(Collected data entries)
=== Section Start ===

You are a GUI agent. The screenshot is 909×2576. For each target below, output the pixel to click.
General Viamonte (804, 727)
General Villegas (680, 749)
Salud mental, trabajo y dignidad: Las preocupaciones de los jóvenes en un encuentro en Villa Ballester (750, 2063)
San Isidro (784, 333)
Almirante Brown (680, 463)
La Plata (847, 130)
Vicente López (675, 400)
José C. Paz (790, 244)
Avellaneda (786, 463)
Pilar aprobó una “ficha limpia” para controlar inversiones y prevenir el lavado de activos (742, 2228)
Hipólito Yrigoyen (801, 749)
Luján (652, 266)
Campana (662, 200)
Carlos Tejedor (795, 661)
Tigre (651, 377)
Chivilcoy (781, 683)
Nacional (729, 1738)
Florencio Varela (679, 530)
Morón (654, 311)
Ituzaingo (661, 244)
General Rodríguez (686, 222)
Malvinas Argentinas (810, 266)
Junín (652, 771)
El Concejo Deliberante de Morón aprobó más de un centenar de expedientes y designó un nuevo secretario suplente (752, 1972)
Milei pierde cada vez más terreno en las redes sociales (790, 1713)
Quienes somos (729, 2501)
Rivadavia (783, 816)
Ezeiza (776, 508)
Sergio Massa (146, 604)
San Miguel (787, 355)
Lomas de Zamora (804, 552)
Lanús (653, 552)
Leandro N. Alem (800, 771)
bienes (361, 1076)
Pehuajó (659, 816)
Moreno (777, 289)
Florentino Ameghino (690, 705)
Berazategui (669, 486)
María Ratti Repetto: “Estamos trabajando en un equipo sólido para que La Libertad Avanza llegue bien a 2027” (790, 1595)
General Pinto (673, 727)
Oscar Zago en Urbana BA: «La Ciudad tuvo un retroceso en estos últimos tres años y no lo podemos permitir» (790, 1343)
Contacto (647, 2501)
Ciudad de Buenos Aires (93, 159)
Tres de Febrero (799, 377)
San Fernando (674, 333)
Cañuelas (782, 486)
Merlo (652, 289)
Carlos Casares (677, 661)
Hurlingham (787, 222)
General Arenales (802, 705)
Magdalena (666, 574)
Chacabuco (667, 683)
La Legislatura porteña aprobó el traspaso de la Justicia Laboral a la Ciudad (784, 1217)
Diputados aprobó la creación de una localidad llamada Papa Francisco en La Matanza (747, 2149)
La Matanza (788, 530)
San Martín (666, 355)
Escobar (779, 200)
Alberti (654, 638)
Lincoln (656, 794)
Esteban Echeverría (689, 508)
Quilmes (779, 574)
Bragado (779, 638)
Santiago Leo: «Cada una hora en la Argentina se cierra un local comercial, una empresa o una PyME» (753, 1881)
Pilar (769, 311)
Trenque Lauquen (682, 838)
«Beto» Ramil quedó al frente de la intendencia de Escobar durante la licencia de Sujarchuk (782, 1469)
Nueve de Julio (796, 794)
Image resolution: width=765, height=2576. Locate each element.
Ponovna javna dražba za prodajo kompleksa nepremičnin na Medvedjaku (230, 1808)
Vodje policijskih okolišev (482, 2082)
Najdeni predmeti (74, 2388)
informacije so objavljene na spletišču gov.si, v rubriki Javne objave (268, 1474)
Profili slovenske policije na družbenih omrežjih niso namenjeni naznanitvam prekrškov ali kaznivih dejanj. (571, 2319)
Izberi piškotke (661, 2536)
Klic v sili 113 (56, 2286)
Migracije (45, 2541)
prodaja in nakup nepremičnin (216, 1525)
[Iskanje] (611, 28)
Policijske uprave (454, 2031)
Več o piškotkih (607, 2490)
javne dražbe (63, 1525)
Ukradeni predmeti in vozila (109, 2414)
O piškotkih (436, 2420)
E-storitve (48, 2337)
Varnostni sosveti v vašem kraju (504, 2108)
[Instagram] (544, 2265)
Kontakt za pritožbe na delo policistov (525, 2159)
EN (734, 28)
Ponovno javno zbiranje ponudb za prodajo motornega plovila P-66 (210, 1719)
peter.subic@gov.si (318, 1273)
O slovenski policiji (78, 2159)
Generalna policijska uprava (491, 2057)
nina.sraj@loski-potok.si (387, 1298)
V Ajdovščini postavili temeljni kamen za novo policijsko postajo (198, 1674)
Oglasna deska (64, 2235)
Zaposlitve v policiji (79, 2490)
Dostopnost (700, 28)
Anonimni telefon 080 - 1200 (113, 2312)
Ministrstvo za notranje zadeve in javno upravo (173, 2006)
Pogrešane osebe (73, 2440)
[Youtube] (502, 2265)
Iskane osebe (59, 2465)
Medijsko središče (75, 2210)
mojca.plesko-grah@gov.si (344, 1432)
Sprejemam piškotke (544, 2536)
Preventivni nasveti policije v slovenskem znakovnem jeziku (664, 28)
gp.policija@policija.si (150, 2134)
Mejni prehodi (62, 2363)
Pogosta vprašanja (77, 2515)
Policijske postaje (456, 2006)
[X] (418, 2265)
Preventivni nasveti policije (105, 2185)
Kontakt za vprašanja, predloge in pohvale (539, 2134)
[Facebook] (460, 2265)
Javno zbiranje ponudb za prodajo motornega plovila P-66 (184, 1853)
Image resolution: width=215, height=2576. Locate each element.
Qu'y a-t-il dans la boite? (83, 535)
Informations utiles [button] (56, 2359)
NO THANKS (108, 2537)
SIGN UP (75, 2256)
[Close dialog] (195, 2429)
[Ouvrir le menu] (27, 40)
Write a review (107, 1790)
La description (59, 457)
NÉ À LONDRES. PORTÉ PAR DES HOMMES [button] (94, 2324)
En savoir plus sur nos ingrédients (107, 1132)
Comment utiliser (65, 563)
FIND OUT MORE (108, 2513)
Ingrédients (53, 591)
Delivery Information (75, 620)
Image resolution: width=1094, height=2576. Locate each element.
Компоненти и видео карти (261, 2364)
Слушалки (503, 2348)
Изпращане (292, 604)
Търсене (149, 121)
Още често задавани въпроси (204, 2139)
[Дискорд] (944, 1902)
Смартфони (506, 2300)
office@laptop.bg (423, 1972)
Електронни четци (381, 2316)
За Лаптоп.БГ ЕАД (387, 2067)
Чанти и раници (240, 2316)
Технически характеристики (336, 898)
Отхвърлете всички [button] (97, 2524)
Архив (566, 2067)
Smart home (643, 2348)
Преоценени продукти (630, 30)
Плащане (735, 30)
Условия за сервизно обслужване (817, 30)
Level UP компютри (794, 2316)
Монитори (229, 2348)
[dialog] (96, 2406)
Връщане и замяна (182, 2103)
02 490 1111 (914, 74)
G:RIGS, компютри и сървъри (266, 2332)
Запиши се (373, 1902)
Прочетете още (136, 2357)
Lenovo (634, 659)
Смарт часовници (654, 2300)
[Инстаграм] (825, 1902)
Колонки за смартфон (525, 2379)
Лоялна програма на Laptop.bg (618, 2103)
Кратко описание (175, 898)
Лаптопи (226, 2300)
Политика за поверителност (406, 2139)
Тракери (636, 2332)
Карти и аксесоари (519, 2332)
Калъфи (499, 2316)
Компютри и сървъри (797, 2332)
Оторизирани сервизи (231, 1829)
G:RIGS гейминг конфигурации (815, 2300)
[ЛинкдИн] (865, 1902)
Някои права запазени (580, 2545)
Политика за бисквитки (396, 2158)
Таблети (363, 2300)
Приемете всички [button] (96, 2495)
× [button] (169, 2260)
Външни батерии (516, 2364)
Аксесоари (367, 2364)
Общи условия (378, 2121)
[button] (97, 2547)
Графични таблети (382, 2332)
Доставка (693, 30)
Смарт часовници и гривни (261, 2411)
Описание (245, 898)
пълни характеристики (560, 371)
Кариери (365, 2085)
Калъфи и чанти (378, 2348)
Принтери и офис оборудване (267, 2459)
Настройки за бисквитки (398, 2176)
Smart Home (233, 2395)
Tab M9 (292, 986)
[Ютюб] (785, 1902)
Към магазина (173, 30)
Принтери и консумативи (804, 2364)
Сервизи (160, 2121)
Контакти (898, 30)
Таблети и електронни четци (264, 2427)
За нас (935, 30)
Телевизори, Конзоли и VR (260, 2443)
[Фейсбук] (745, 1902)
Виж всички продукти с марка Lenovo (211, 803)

=== Section End ===

**INSTRUCTIONS TO FOLLOW**:
Whenever the word "Escobar" shows up in a line above, copy that line.

**EXERCISE ANSWER**:
Escobar (779, 200)
«Beto» Ramil quedó al frente de la intendencia de Escobar durante la licencia de Sujarchuk (782, 1469)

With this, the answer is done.